§ EJERCICIOS PROPUESTOS:
• 1. Responde a partir del fragmento sobre los Acuerdos Bérard-Jordana:
(a) ¿En qué ciudad y en qué fecha se firmaron los tres documentos?
(b) ¿Quién era secretario general del Quai d'Orsay en 1940?
(c) ¿En qué año se prestó a un diplomático el expediente del Archivo de Madrid?
• 2. En el fragmento sobre los Acuerdos Bérard-Jordana, convierte en una lista breve el párrafo que empieza por "La preparación de estos acuerdos" sin omitir sus datos principales.
• 3. Prosigue el fragmento sobre los Acuerdos Bérard-Jordana a partir del punto en que se detiene.

━━ EXTRACTO DE PÁGINA ━━

Revista defensa nº 26, junio 1980, René Quatrefáges

El 25 de febrero de 1939, la España nacional y Francia firmaron tres documentos en Burgos. Estos documentos han pasado a la historia bajo el título de “Acuerdos Bérard-Jordana”.  A pesar de las numerosas dificultades iniciales de aplicación, y de los abundantes complementos posteriores, estos textos siguen siendo hoy día la base de las relaciones entre los dos países. 

La preparación de estos acuerdos es prácticamente desconocida en Francia, tanto en lo que se refiere a su preparación como a su aplicación después de su firma. La documentación original ha desaparecido del Archivo del Ministerio de Asuntos Exteriores francés. Teniendo en cuenta su posible contenido, lo más probable es que fuera destruido, con muchos otros documentos, en 1940, antes de la llegada de los alemanes, obedeciendo la orden de Alexis Léger (alias, el poeta Saint John Perse), secretario general del Quai d’Orsay en ese momento. El breve expediente, rehecho, que he podido consultar, no contiene mas que una copia de los acuerdos y una nota de principio de 1940 sobre su aplicación. 

Es curioso comprobar que el expediente paralelo ha desaparecido también del Archivo del Ministerio de Asuntos Exteriores de Madrid: fue prestado en 1949 a un diplomático, y no se ha vuelto a saber nada de él.

Foto: Momento en el que Petain entrega sus cartas credenciales.

━━━
━━ INFORMACIÓN PROPORCIONADA ━━

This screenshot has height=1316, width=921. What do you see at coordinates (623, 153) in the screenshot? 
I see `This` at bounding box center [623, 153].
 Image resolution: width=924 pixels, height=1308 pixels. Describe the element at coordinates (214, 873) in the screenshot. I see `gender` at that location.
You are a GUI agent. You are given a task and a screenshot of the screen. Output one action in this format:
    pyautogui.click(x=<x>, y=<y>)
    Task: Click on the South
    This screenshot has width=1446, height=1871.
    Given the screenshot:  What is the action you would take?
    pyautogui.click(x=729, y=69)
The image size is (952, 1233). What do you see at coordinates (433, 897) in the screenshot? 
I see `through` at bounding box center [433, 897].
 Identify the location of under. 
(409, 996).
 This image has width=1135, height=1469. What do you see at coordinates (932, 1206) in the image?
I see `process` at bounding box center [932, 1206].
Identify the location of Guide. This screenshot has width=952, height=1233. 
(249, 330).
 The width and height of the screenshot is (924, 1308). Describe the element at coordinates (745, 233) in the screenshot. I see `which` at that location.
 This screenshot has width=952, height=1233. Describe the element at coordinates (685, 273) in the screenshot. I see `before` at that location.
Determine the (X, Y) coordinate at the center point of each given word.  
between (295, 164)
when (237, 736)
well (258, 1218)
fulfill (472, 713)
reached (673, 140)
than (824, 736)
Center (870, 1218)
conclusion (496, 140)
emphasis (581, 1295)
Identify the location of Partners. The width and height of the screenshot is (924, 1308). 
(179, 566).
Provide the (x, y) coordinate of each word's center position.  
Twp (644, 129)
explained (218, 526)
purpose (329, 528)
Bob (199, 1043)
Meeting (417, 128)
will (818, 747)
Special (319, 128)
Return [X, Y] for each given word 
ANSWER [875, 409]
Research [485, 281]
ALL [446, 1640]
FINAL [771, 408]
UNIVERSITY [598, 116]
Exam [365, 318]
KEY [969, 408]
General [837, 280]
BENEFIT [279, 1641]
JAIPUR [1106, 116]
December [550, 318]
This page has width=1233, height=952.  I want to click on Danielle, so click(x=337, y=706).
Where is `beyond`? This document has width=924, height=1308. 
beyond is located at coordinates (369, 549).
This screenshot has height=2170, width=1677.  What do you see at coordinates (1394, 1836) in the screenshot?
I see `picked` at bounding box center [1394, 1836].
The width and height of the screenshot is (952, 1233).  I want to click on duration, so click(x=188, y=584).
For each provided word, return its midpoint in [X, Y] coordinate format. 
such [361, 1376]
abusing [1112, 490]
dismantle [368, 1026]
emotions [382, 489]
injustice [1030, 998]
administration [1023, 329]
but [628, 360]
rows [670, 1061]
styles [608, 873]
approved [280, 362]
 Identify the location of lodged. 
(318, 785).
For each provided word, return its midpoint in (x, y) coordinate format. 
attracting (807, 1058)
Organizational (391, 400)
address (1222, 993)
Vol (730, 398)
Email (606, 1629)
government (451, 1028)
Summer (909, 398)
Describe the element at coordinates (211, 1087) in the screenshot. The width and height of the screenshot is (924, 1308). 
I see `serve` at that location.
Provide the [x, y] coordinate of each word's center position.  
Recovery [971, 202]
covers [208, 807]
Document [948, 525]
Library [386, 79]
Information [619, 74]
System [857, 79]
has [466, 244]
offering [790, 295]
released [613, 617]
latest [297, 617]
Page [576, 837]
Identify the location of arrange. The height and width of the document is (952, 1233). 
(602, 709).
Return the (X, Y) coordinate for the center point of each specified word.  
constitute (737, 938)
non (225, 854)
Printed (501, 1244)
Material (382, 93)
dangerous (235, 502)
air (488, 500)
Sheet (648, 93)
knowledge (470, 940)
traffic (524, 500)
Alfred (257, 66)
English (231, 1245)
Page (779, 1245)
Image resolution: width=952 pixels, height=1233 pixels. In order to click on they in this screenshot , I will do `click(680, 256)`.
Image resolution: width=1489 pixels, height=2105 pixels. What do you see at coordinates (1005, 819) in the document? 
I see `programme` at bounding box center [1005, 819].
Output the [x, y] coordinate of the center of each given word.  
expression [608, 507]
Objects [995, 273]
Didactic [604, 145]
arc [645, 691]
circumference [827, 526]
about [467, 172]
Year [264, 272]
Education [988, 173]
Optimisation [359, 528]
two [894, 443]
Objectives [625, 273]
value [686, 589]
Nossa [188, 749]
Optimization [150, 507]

━━━

§ RESPUESTAS POR EJERCICIO:
• 1.
(a) En Burgos, el 25 de febrero de 1939.
(b) Alexis Léger, conocido como el poeta Saint John Perse.
(c) En 1949.

• 2.
- En Francia se desconocen casi por completo tanto la preparación de los acuerdos como su aplicación tras la firma.
- La documentación original ha desaparecido del Archivo del Ministerio de Asuntos Exteriores francés.
- Lo más probable es que se destruyera en 1940, antes de la llegada de los alemanes, por orden de Alexis Léger (el poeta Saint John Perse), entonces secretario general del Quai d'Orsay.
- El breve expediente rehecho solo contiene una copia de los acuerdos y una nota de principios de 1940 sobre su aplicación.

• 3.
Sin embargo, la competencia y la amabilidad de la directora de este Archivo me han permitido trabajar sobre varios legajos próximos, detectados gracias al eficaz sistema de clasificación aplicado en el Palacio de Santa Cruz. Esto me ha descubierto una documentación rica y prácticamente desconocida que servirá de base a un próximo estudio que dedicaré a este mismo tema. 
A pesar de todo, ningún documento alude a la misión de preparación de estos acuerdos. Si hay huellas en algún sitio, habrá que localizarlas en otros archivos distintos de los oficiales de los Ministerios de los dos países. 
Esto se comprenderá mejor recordando las situaciones de ambas naciones en  los meses que precedieron a 1939. 

TARDIEU Y UNGRIA 
En Francia, en 1938 a pesar del debilitamiento y dislocación sufridas en octubre por el Frente Popular, el gobierno se resistía a decidir lo que el realismo dictaba: el reconocimiento del régimen de Franco. En este sentido, era un buen factor la moderación de Georges Bonnet, titular de Asuntos Exteriores, sobre todo teniendo en cuenta que en la Península la situación evolucionaba contra la República. En este momento, las tropas nacionales controlaban el 66,59 por ciento de la población y el 80,11 por ciento del territorio españoles; pero esta situación favorable no tenía equivalencia en el terreno diplomático. Sólo diez Estados habían reconocido defure al gobierno nacional (Albania, Alemania, Guatemala, Hungría, Italia, Japón, Manchoukuo, Portugal, El Vaticano y El Salvador); otros diez lo reconocían de facto (Bulgaria, Gran Bretaña, Grecia, Holanda, Rumania, Suiza, Checoslovaquia, Turquía, Uruguay y Yugoslavia); y Chile y Polonia mantenían una representación comercial en Burgos. Esto significa que Franco tenía un interés evidente en el reconocimiento oficial francés, con sus efectos inmediatos sobre otros países.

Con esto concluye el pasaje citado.